(What the task requires): Each line of the listing below should be restated word for word.

(Record set):
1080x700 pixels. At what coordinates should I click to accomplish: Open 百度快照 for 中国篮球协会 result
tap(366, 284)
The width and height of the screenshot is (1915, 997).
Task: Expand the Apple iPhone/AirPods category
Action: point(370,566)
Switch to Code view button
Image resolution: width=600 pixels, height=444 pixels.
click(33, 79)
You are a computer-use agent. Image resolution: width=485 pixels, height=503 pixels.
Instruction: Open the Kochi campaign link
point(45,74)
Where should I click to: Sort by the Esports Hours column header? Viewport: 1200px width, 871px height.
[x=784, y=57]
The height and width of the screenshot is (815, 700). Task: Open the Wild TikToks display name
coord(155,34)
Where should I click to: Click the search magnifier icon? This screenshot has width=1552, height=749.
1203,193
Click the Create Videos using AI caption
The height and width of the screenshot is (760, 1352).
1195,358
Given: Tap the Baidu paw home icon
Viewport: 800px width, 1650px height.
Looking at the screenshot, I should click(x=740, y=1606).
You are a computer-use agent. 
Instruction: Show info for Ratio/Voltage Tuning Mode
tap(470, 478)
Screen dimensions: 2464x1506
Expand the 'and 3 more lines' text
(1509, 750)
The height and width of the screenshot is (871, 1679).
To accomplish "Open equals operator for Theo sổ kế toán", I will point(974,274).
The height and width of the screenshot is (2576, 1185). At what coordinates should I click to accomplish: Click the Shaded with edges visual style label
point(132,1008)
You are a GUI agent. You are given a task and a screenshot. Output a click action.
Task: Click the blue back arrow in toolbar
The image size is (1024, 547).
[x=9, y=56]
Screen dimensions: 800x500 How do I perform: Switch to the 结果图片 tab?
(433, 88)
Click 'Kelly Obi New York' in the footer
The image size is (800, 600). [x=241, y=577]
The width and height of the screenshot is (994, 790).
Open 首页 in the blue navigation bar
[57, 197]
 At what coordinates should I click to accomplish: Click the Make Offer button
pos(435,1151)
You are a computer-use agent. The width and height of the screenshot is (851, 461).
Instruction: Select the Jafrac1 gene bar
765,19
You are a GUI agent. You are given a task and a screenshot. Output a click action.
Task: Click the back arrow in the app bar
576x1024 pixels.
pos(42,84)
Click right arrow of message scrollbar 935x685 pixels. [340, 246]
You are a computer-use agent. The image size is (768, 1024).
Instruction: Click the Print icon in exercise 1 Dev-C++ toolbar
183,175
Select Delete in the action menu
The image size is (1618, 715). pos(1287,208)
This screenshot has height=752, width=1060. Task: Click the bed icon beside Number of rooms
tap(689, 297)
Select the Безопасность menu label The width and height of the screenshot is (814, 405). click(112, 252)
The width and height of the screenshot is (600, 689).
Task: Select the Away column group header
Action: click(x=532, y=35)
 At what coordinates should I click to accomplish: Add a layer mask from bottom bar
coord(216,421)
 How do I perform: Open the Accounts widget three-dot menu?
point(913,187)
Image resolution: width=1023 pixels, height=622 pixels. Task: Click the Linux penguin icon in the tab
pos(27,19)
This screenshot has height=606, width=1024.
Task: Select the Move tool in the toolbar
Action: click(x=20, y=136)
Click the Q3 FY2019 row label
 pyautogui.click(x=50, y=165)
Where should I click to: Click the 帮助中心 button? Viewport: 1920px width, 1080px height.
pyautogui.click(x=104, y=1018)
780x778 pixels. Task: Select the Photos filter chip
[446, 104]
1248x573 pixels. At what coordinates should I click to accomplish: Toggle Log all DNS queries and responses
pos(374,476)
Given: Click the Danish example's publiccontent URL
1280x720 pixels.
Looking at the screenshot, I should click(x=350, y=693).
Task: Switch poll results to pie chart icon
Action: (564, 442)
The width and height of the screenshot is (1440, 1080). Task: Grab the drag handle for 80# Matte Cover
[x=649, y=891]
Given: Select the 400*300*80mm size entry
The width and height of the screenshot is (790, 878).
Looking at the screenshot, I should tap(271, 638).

(The answer):
1080x700 pixels. At what coordinates should I click to accomplish: Open 百度快照 for 中国篮球协会 result
tap(366, 284)
The width and height of the screenshot is (1915, 997).
Task: Expand the Apple iPhone/AirPods category
Action: point(370,566)
Switch to Code view button
Image resolution: width=600 pixels, height=444 pixels.
click(33, 79)
You are a computer-use agent. Image resolution: width=485 pixels, height=503 pixels.
Instruction: Open the Kochi campaign link
point(45,74)
Where should I click to: Sort by the Esports Hours column header? Viewport: 1200px width, 871px height.
[x=784, y=57]
The height and width of the screenshot is (815, 700). Task: Open the Wild TikToks display name
coord(155,34)
Where should I click to: Click the search magnifier icon? This screenshot has width=1552, height=749.
1203,193
Click the Create Videos using AI caption
The height and width of the screenshot is (760, 1352).
1195,358
Given: Tap the Baidu paw home icon
Viewport: 800px width, 1650px height.
Looking at the screenshot, I should click(x=740, y=1606).
You are a computer-use agent. 
Instruction: Show info for Ratio/Voltage Tuning Mode
tap(470, 478)
Screen dimensions: 2464x1506
Expand the 'and 3 more lines' text
(1509, 750)
The height and width of the screenshot is (871, 1679).
To accomplish "Open equals operator for Theo sổ kế toán", I will point(974,274).
The height and width of the screenshot is (2576, 1185). At what coordinates should I click to accomplish: Click the Shaded with edges visual style label
point(132,1008)
You are a GUI agent. You are given a task and a screenshot. Output a click action.
Task: Click the blue back arrow in toolbar
The image size is (1024, 547).
[x=9, y=56]
Screen dimensions: 800x500 How do I perform: Switch to the 结果图片 tab?
(433, 88)
Click 'Kelly Obi New York' in the footer
The image size is (800, 600). [x=241, y=577]
The width and height of the screenshot is (994, 790).
Open 首页 in the blue navigation bar
[57, 197]
 At what coordinates should I click to accomplish: Click the Make Offer button
pos(435,1151)
You are a computer-use agent. The width and height of the screenshot is (851, 461).
Instruction: Select the Jafrac1 gene bar
765,19
You are a GUI agent. You are given a task and a screenshot. Output a click action.
Task: Click the back arrow in the app bar
576x1024 pixels.
pos(42,84)
Click right arrow of message scrollbar 935x685 pixels. [340, 246]
You are a computer-use agent. The image size is (768, 1024).
Instruction: Click the Print icon in exercise 1 Dev-C++ toolbar
183,175
Select Delete in the action menu
The image size is (1618, 715). pos(1287,208)
This screenshot has height=752, width=1060. Task: Click the bed icon beside Number of rooms
tap(689, 297)
Select the Безопасность menu label The width and height of the screenshot is (814, 405). click(112, 252)
The width and height of the screenshot is (600, 689).
Task: Select the Away column group header
Action: click(x=532, y=35)
 At what coordinates should I click to accomplish: Add a layer mask from bottom bar
coord(216,421)
 How do I perform: Open the Accounts widget three-dot menu?
point(913,187)
Image resolution: width=1023 pixels, height=622 pixels. Task: Click the Linux penguin icon in the tab
pos(27,19)
This screenshot has height=606, width=1024.
Task: Select the Move tool in the toolbar
Action: click(x=20, y=136)
Click the Q3 FY2019 row label
 pyautogui.click(x=50, y=165)
Where should I click to: Click the 帮助中心 button? Viewport: 1920px width, 1080px height.
pyautogui.click(x=104, y=1018)
780x778 pixels. Task: Select the Photos filter chip
[446, 104]
1248x573 pixels. At what coordinates should I click to accomplish: Toggle Log all DNS queries and responses
pos(374,476)
Given: Click the Danish example's publiccontent URL
1280x720 pixels.
Looking at the screenshot, I should click(x=350, y=693).
Task: Switch poll results to pie chart icon
Action: (564, 442)
The width and height of the screenshot is (1440, 1080). Task: Grab the drag handle for 80# Matte Cover
[x=649, y=891]
Given: Select the 400*300*80mm size entry
The width and height of the screenshot is (790, 878).
Looking at the screenshot, I should tap(271, 638).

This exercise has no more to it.